Instruction >> Give everything from the start of the records down to the line that contains "tab-main: Main is" as a JSON list of strings, one string per line, with blank lines left out. Leave the pictures out of the answer.
━━━ Source data
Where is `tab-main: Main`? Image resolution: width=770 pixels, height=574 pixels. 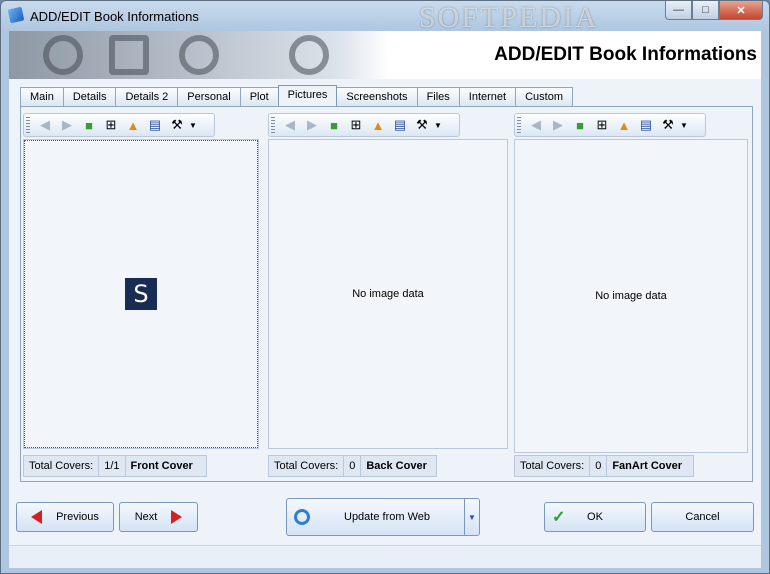
tab-main: Main is located at coordinates (42, 96).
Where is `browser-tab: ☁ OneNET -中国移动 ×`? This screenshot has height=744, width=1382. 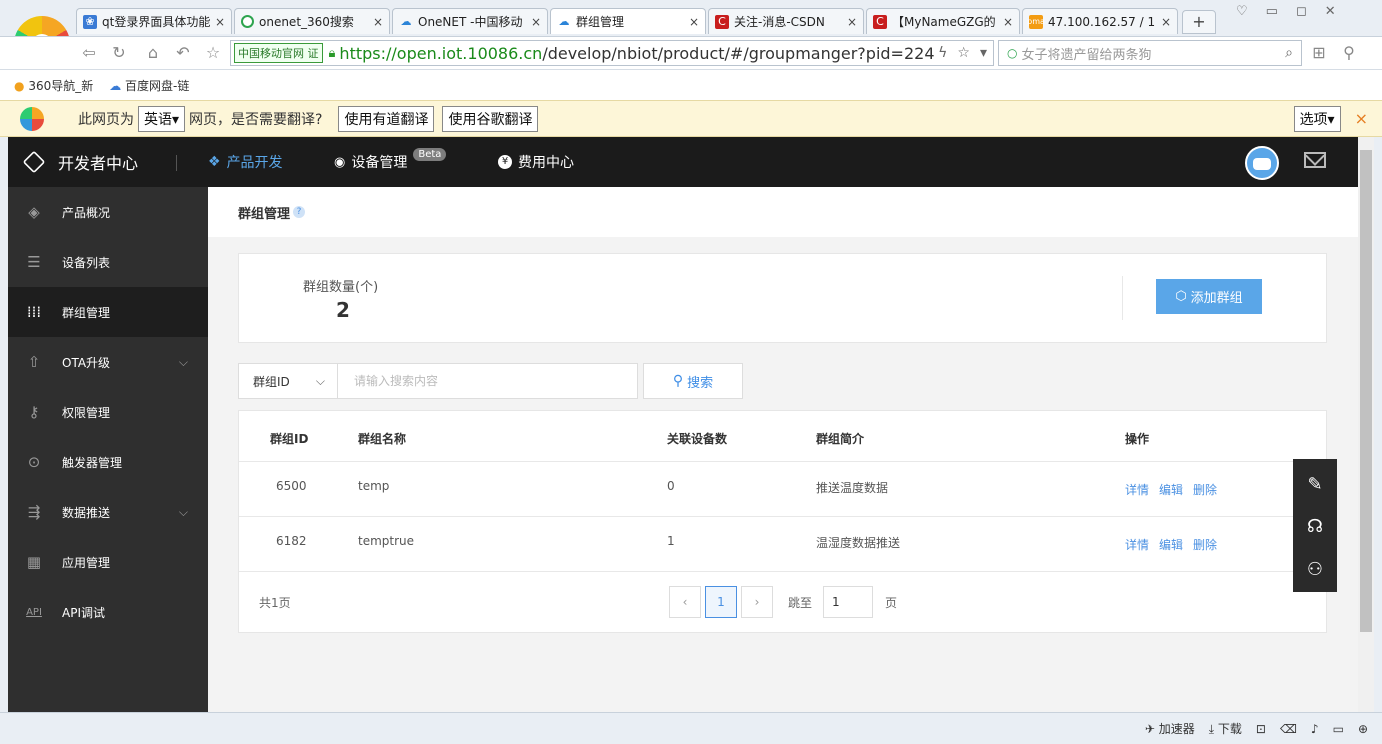 browser-tab: ☁ OneNET -中国移动 × is located at coordinates (470, 21).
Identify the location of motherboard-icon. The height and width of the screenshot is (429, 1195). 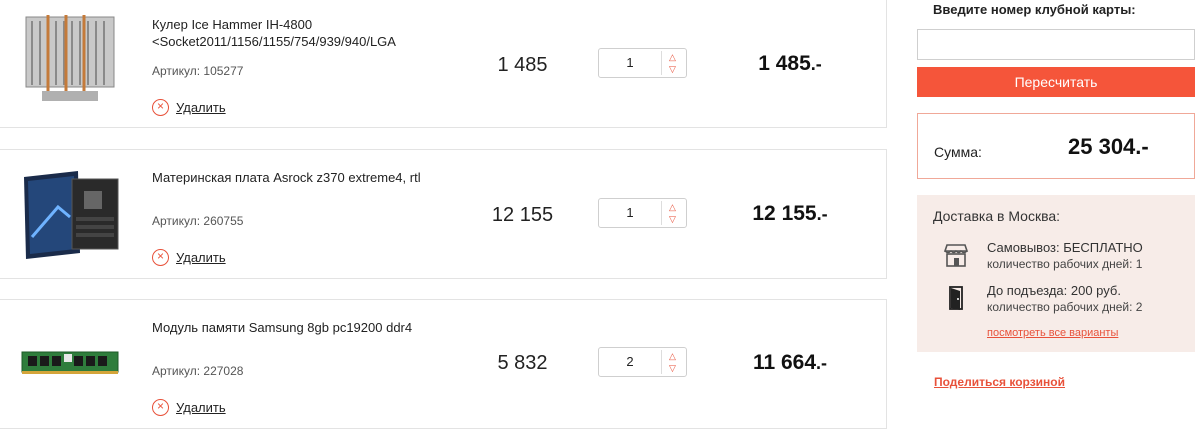
(72, 215).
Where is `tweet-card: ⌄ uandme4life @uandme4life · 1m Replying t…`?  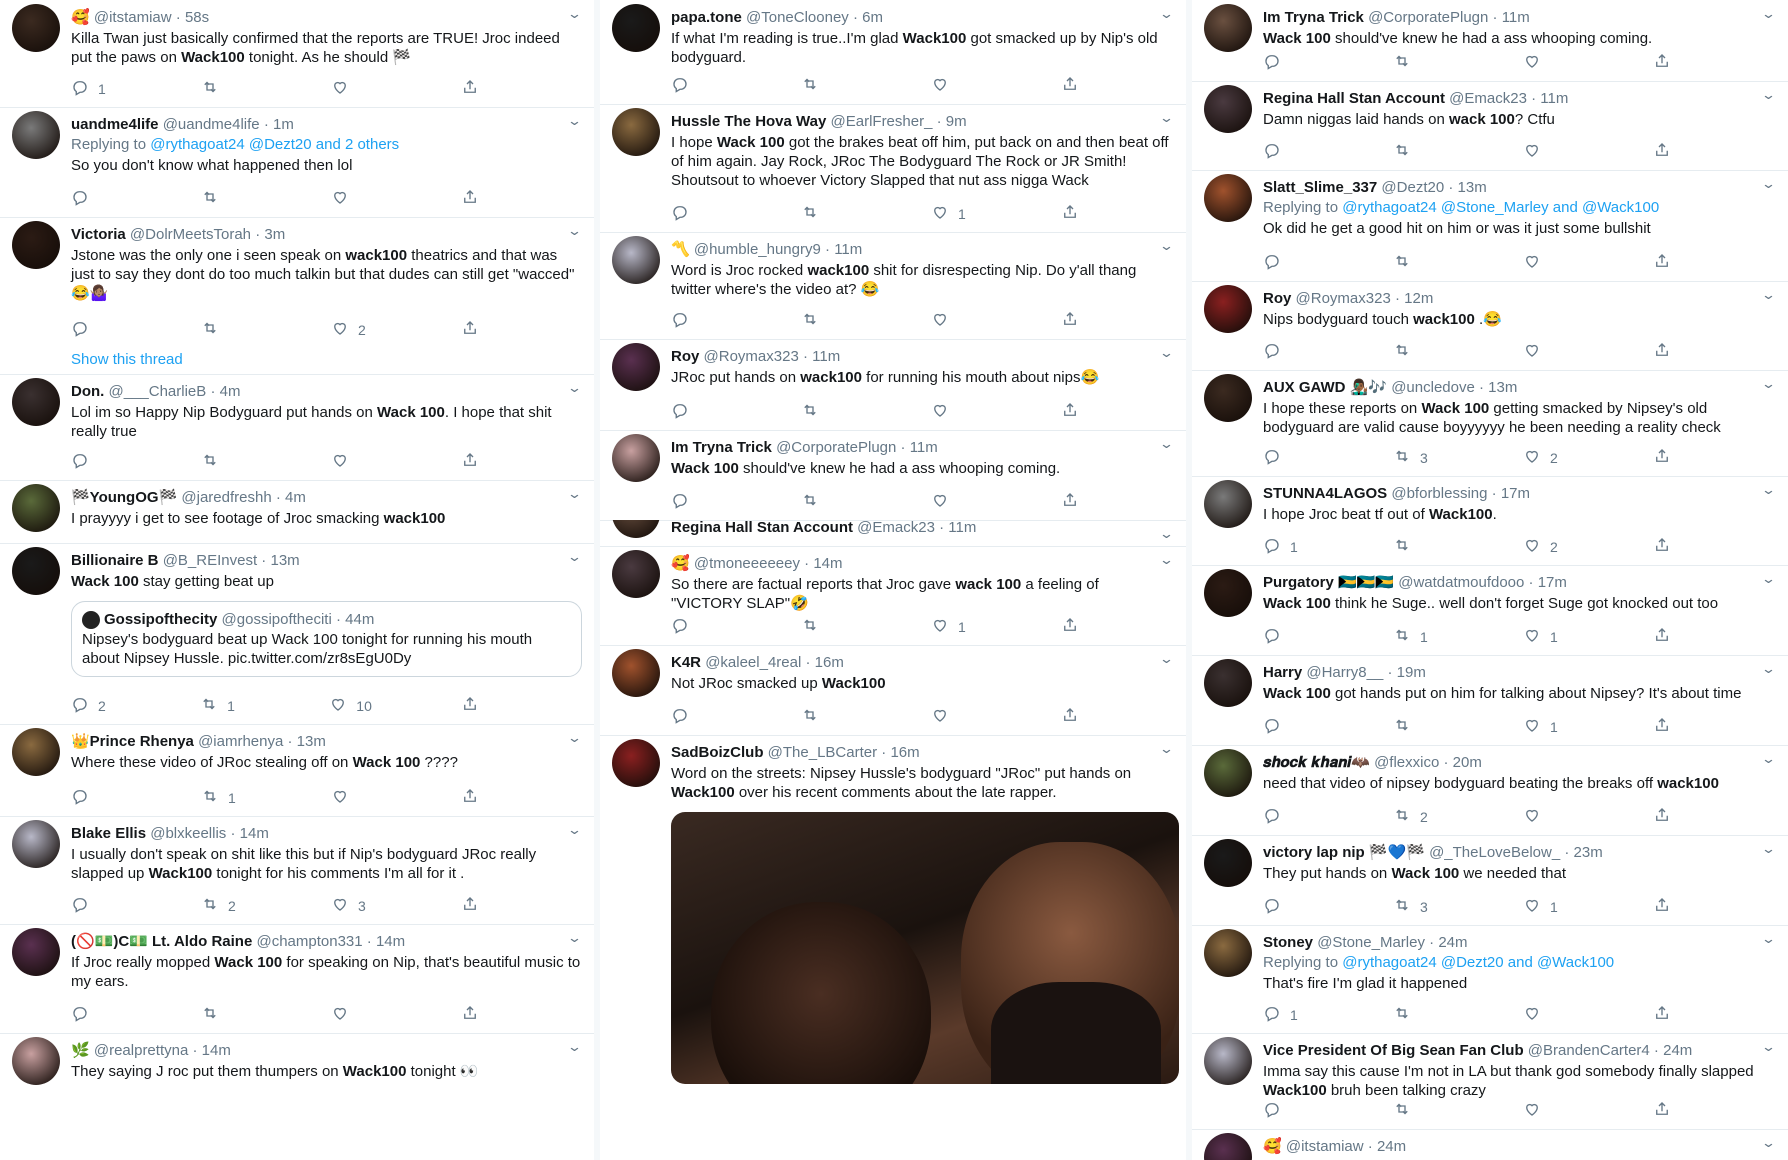
tweet-card: ⌄ uandme4life @uandme4life · 1m Replying t… is located at coordinates (297, 162).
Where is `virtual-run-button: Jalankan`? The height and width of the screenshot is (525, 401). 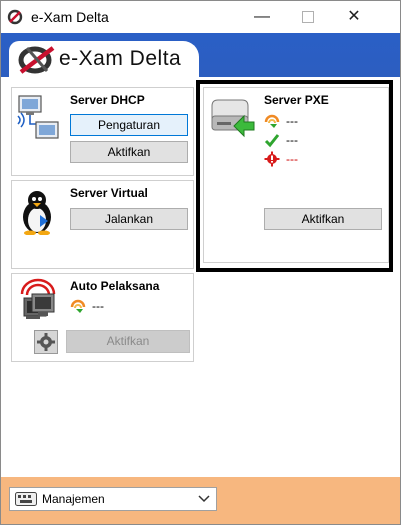
virtual-run-button: Jalankan is located at coordinates (129, 219).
━━━━━━
Response to the exercise >>
[
  "Where is `tab-main: Main`? Image resolution: width=770 pixels, height=574 pixels. ",
  "tab-main: Main is located at coordinates (42, 96)."
]